Oak processionary moth caterpillars are threatening English oak woodlands. A recent outbreak in a Croydon woodland confirms that the pest has spread from its first sighting in Richmond, near Kew Gardens, in 2006.
The oak moth caterpillars (Thaumetopoea processionea), which swarm in large numbers, eat both the leaves and bark off the trees and create large webbing nests in tree canopies. It is called a processionary moth as the caterpillars move from tree to tree across the ground in a long, nose-to-tail ‘conga line’.
Apparently some of the Croydon caterpillar nests were so large that a spell of wet weather caused them to drop off the trees, spreading caterpillars all over the ground. This is bad news for anyone underneath as the stinging hairs on the caterpillars can cause severe skin irritations, affecting some people so badly they need hospitalisation. The Forestry Commission’s Andrew Hoppit said “The numbers were so intense – it was like something out of a science fiction movie.”
The oak processionary moth originates in the Mediterranean and has no known predators in the UK. Infestations can severely debilitate trees and make them more susceptible to other diseases. An area of about 2km around Croydon has been sprayed with a bacteriological agent that destroys both the caterpillars and their nests.

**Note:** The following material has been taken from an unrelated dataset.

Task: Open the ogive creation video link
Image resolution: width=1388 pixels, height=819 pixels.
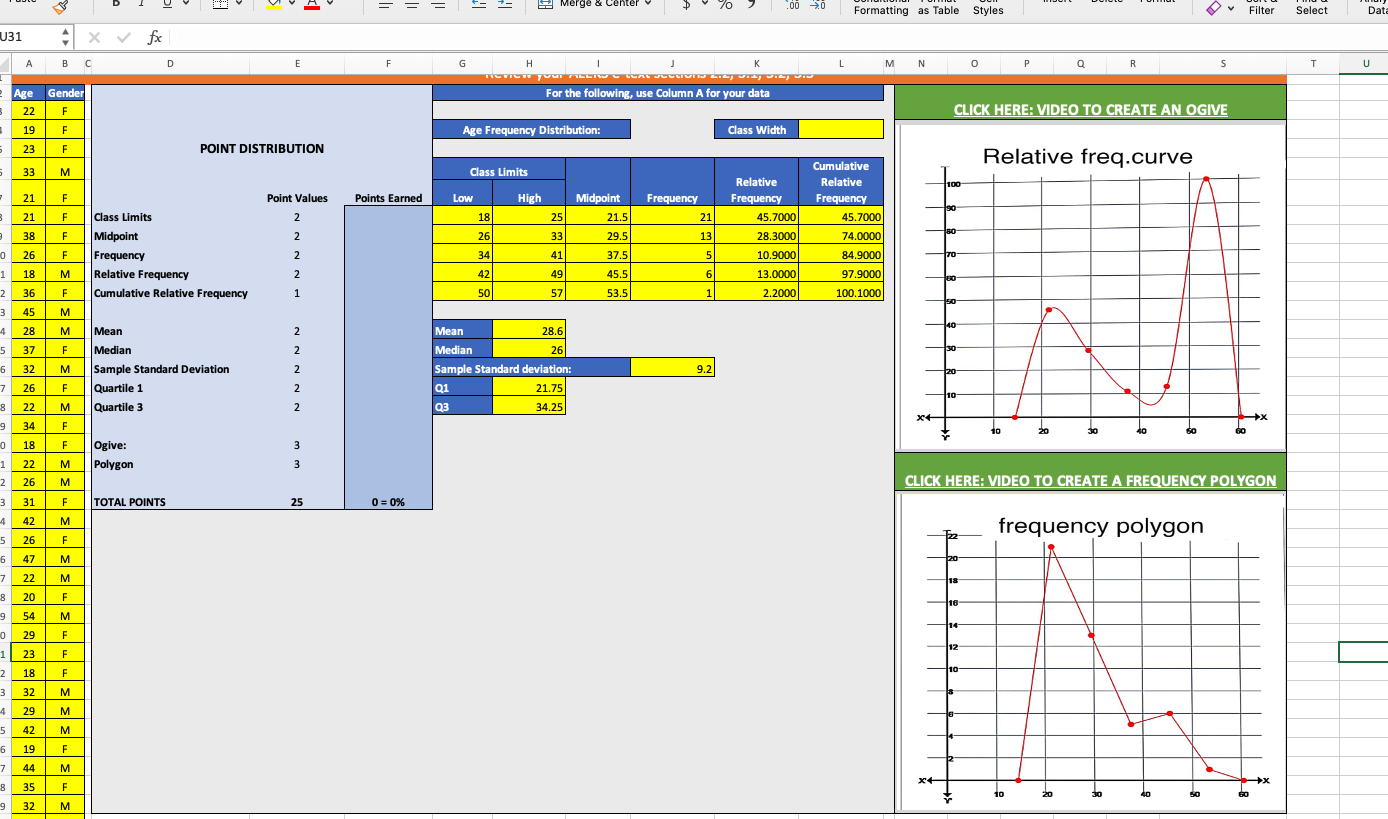Action: 1091,110
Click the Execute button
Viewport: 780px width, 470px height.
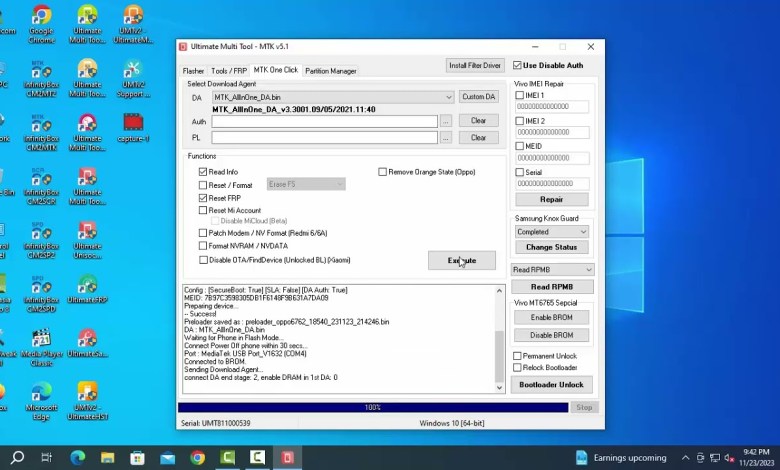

Pheromone traps set by the Forestry Commission confirm that the oak moth is spreading but that the spraying is having an effect on total numbers.
It’s believed that eggs of the oak processionary moth arrived in England on oak imported by Kew Gardens in 2006. The moth caterpillar has also been seen in Berkshire. Anyone finding a suspected oak processionary moth caterpillar nest should not try to deal with the pest but contact the UK Forestry Commission.